Resounding enthusiasm for AG review of cannabis industry – CBC.ca

Trevor Tobin and his mother run a licensed legal cannabis store in Labrador West, and he expects the auditor general’s review of the overall industry will be helpful. (CBC)

Political party leaders and at least one retailer Thursday welcomed the news that the province’s licensed legal cannabis industry will go under the auditor general’s microscope.

Auditor general Julia Mullaley said Wednesday her office will conduct a broad strokes review of the industry as a whole, although no time line has been established. 

„I’m pleased that she’s seen fit to do that,” Progressive Conservative Leader Ches Crosbie said Thursday. „We’re spending a lot of money on this and it’s an important public policy issue, just how we’re doing that.”

Progressive Conservative Leader Ches Crosbie asked the auditor general to look into the province’s cannabis industry deals back in November. (John Pike/CBC)

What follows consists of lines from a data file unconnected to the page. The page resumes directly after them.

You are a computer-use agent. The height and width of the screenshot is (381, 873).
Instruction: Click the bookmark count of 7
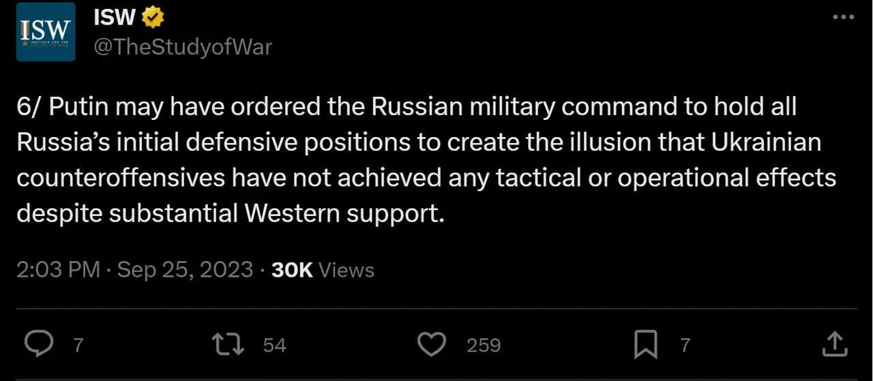[x=685, y=346]
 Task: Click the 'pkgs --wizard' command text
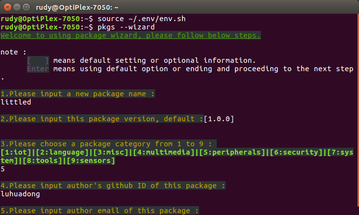126,27
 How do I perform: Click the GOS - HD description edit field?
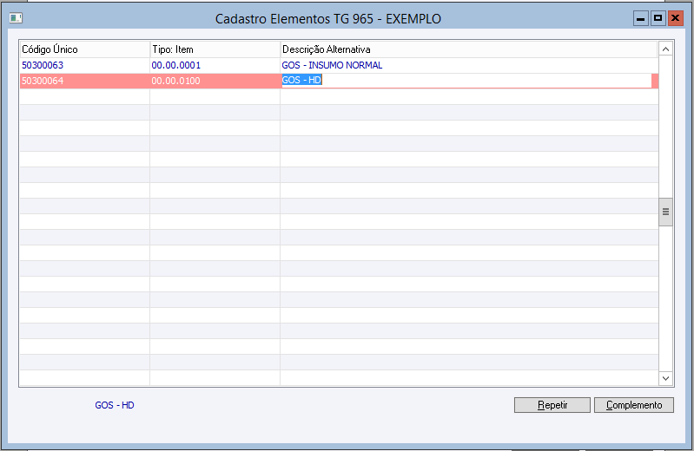[x=469, y=81]
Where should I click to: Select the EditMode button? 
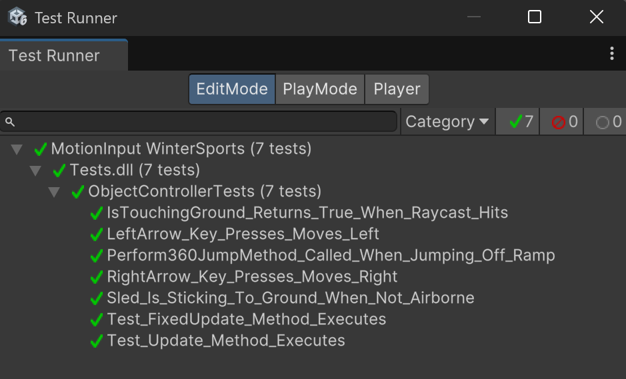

Crosbie said people want to know whether there has been discrimination or favouritism in how the government awarded cannabis licences and „substantial public monies, like the $40 million to Canopy Growth.” 

With a similar $52-million tax break to another Ontario-based company, Biome Grow, to produce cannabis for retail in the province as well, Crosbie has said the industry is lucrative enough to not require government support. 

The PC leader wrote Mullaley in November to request such a review, as questions swirled over the government’s tax break to Ontario-based Canopy Growth for cannabis supply, and the land deal for its production facility in St. John’s.

Although the auditor general was clear her investigation is not tied to those suspicions, Crosbie said the issues are still within the context of her review.

’Nothing inappropriate’

Premier Dwight Ball said he’s looking forward to the final report as well.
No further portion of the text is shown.